----- Records for the exercise
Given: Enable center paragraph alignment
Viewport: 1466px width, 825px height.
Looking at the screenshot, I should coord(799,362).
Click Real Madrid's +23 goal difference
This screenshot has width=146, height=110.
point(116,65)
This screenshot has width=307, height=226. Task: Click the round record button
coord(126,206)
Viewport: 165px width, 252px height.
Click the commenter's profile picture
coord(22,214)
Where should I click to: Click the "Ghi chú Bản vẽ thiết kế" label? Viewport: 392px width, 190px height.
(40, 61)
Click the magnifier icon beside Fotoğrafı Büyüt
----------
----- Records for the exercise
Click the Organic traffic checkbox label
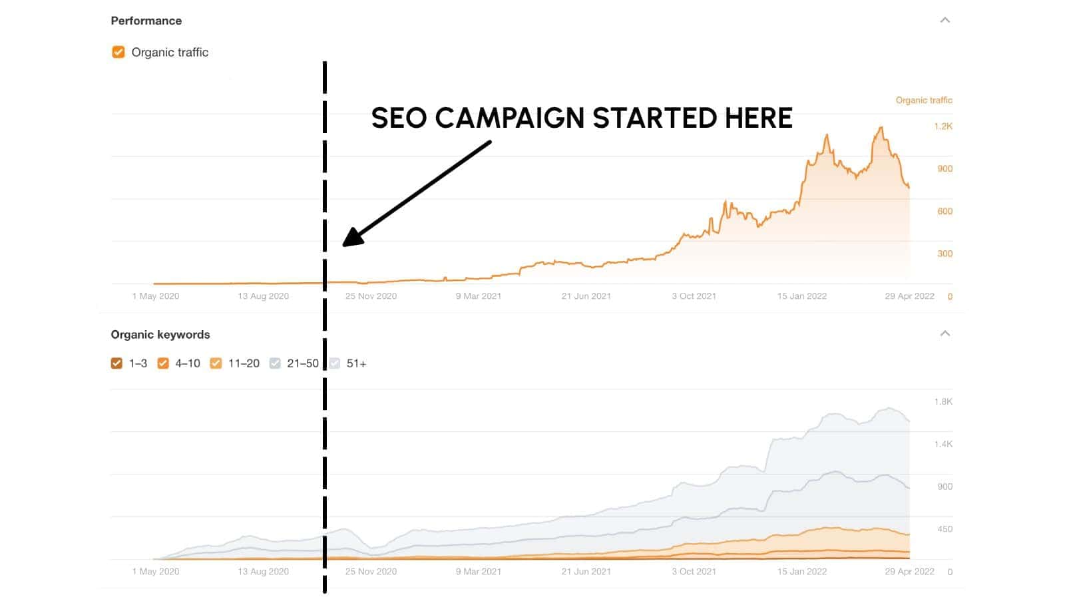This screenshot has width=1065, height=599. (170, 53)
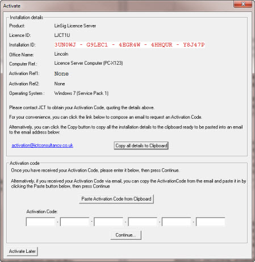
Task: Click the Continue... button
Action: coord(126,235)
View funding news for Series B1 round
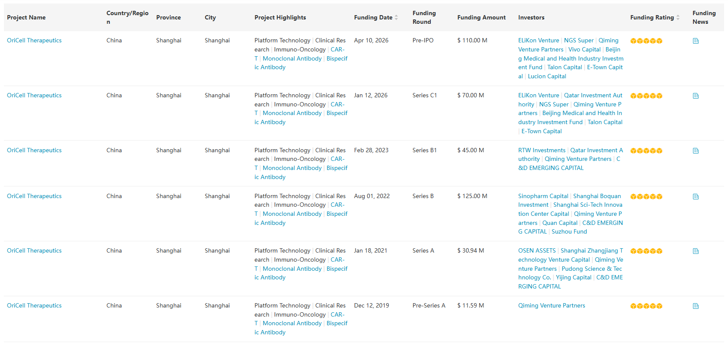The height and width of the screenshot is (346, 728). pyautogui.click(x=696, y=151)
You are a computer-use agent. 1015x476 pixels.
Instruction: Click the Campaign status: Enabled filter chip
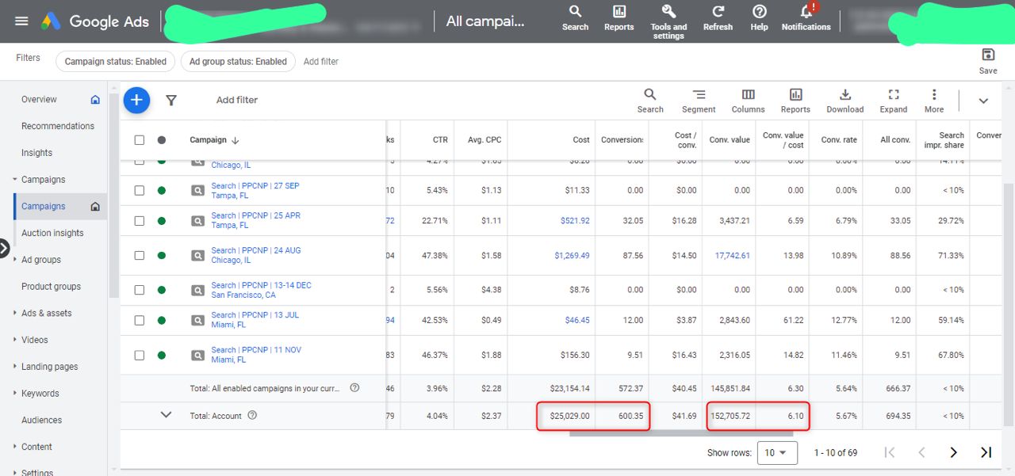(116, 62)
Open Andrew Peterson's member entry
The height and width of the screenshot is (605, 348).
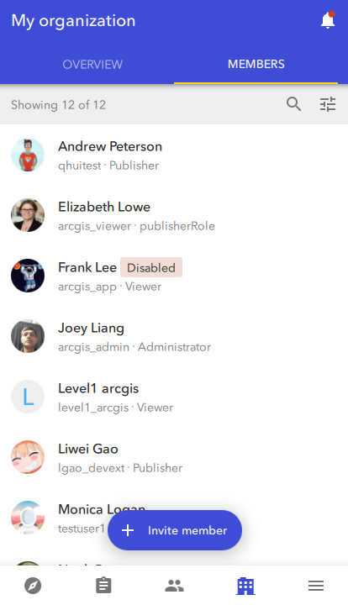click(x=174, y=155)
----------
----- Records for the exercise
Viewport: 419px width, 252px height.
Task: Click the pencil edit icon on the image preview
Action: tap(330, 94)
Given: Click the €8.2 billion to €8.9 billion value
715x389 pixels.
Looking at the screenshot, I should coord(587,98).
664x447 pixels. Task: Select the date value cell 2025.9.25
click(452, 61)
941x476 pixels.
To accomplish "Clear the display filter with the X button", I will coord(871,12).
----------
### What is expected
Repeat the lines exactly, everything from the line containing "Given: Enable center paragraph alignment" down to the line containing "Click the magnifier", including both of those lines.

### Completed exercise
Given: Enable center paragraph alignment
Viewport: 1466px width, 825px height.
Looking at the screenshot, I should coord(799,362).
Click Real Madrid's +23 goal difference
This screenshot has width=146, height=110.
point(116,65)
This screenshot has width=307, height=226. Task: Click the round record button
coord(126,206)
Viewport: 165px width, 252px height.
Click the commenter's profile picture
coord(22,214)
Where should I click to: Click the "Ghi chú Bản vẽ thiết kế" label? Viewport: 392px width, 190px height.
(40, 61)
Click the magnifier icon beside Fotoğrafı Büyüt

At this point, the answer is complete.